(Records contained in a dataset)

+ + + + +

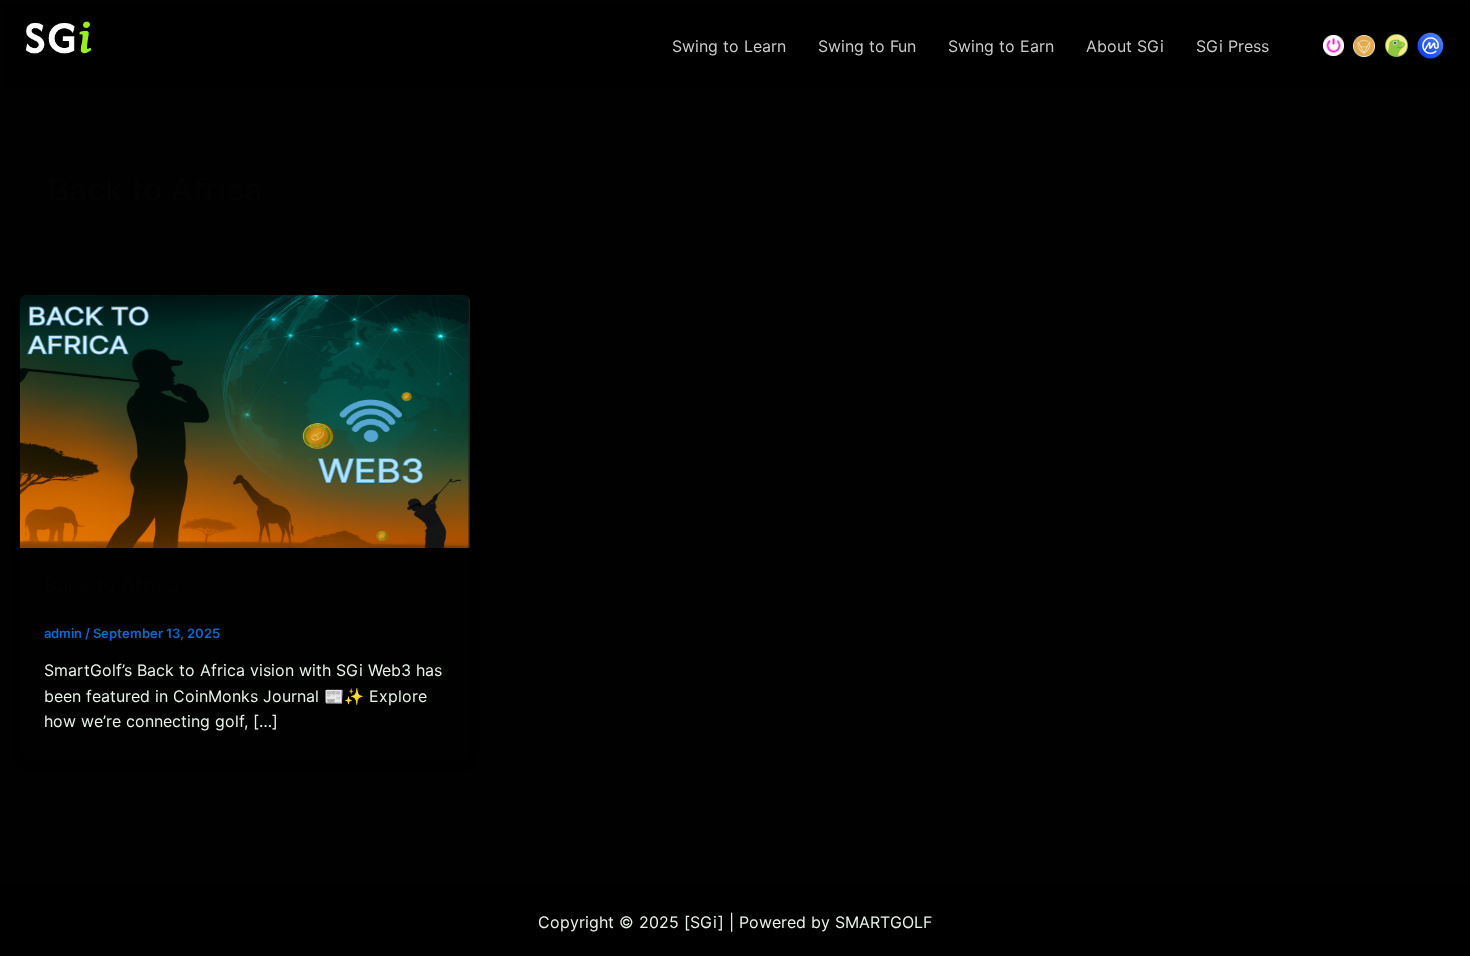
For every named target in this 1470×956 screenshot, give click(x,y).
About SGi (1125, 46)
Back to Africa (111, 585)
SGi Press (1232, 46)
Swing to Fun (867, 46)
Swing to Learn (729, 46)
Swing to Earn (1001, 46)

+ + + + +

## What you will do
Reproduce all the records verbatim, excluding images.

## Result of this exercise
For every named target in this 1470×956 screenshot, give click(x,y).
About SGi (1125, 46)
Back to Africa (111, 585)
SGi Press (1232, 46)
Swing to Fun (867, 46)
Swing to Learn (729, 46)
Swing to Earn (1001, 46)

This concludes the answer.